» EXERCISE DESCRIPTION
Leave the pictures out and reproduce, exactly, the lines from the one with "Task: Show the map legend list icon" through the end of the entries below.

┌─ PROVIDED RECORDS

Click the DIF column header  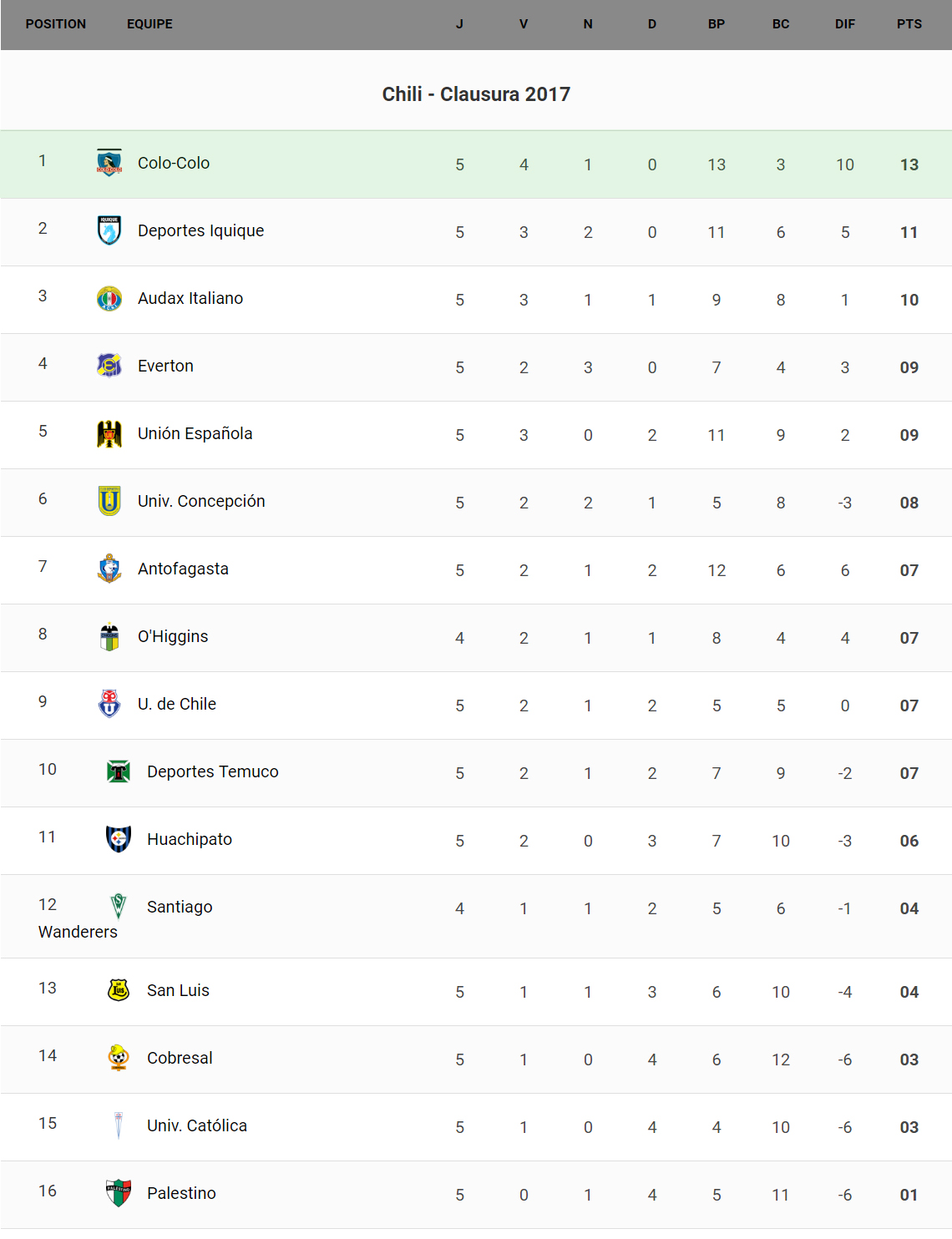[x=845, y=24]
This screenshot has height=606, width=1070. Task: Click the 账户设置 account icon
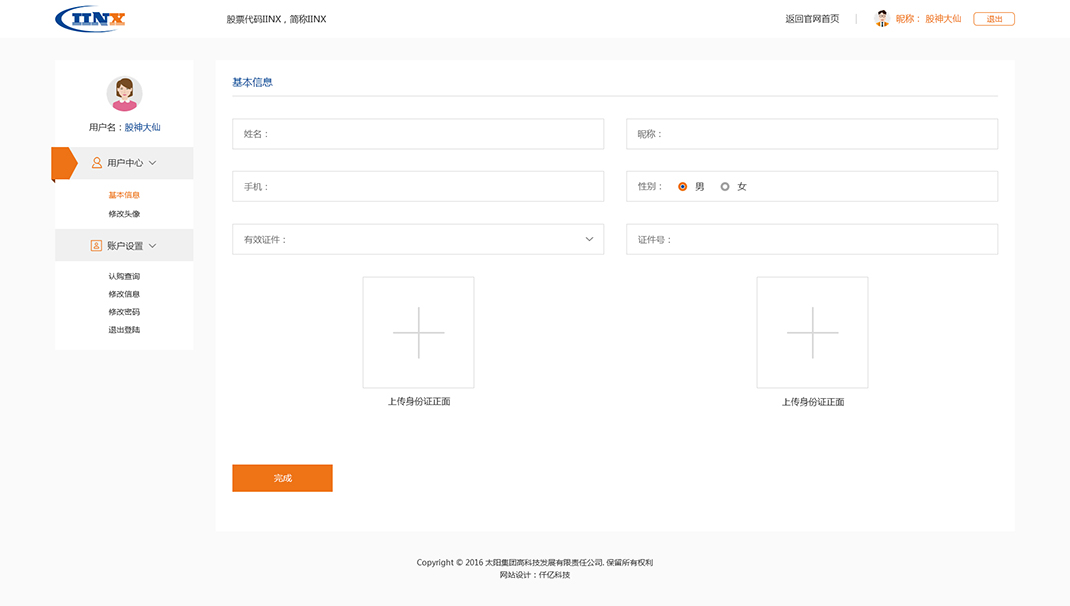pos(97,246)
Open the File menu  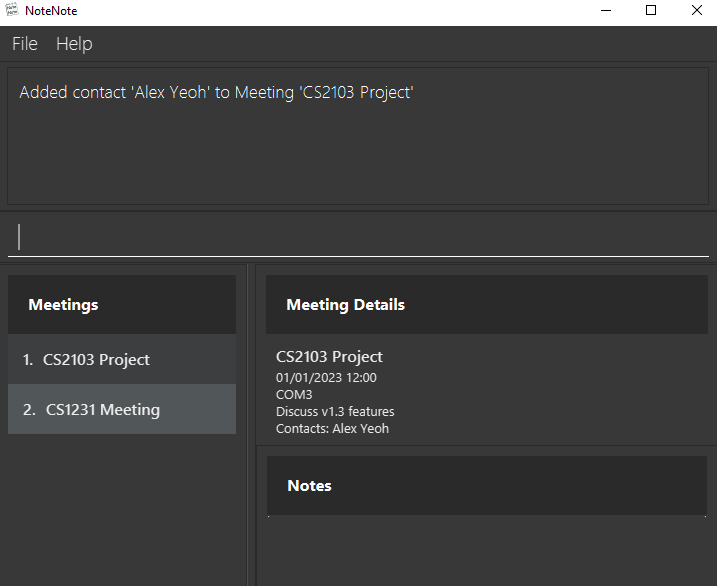(x=25, y=44)
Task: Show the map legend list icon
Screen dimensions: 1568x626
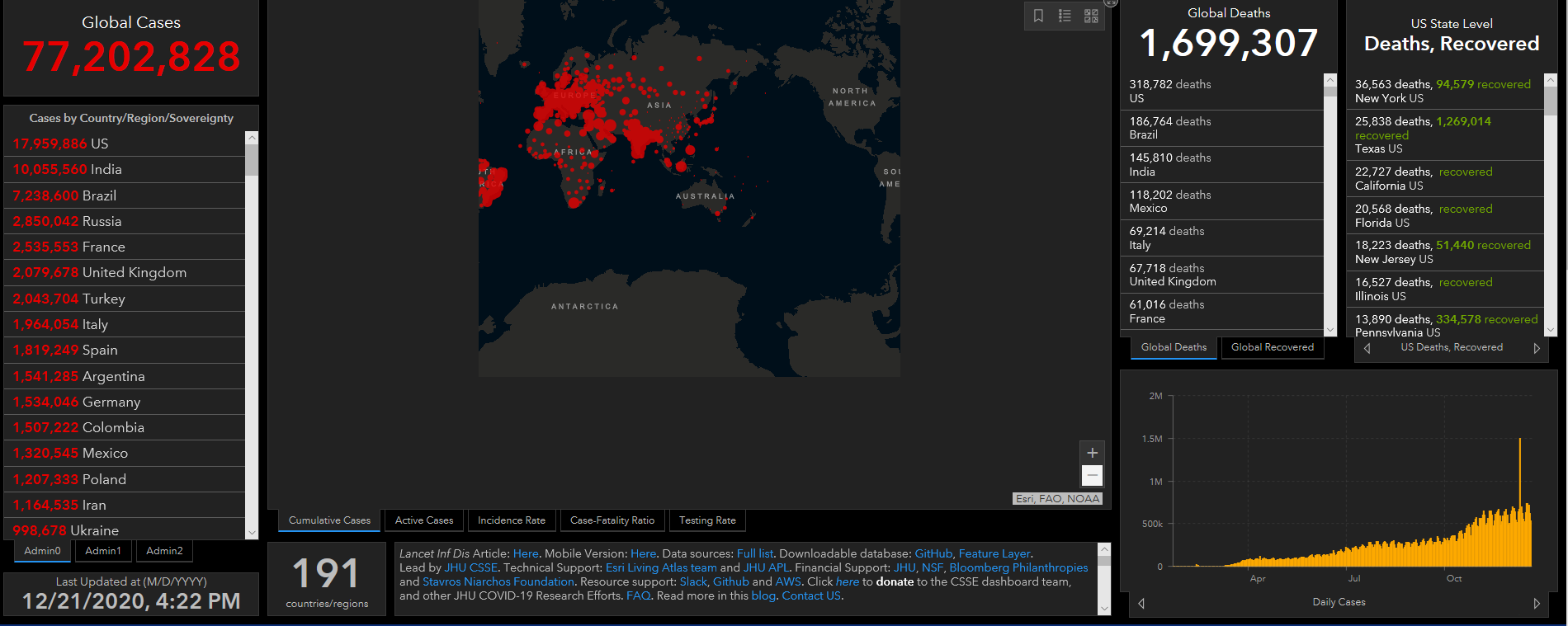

└─

» EXERCISE SOLUTION
Task: Show the map legend list icon
Screen dimensions: 1568x626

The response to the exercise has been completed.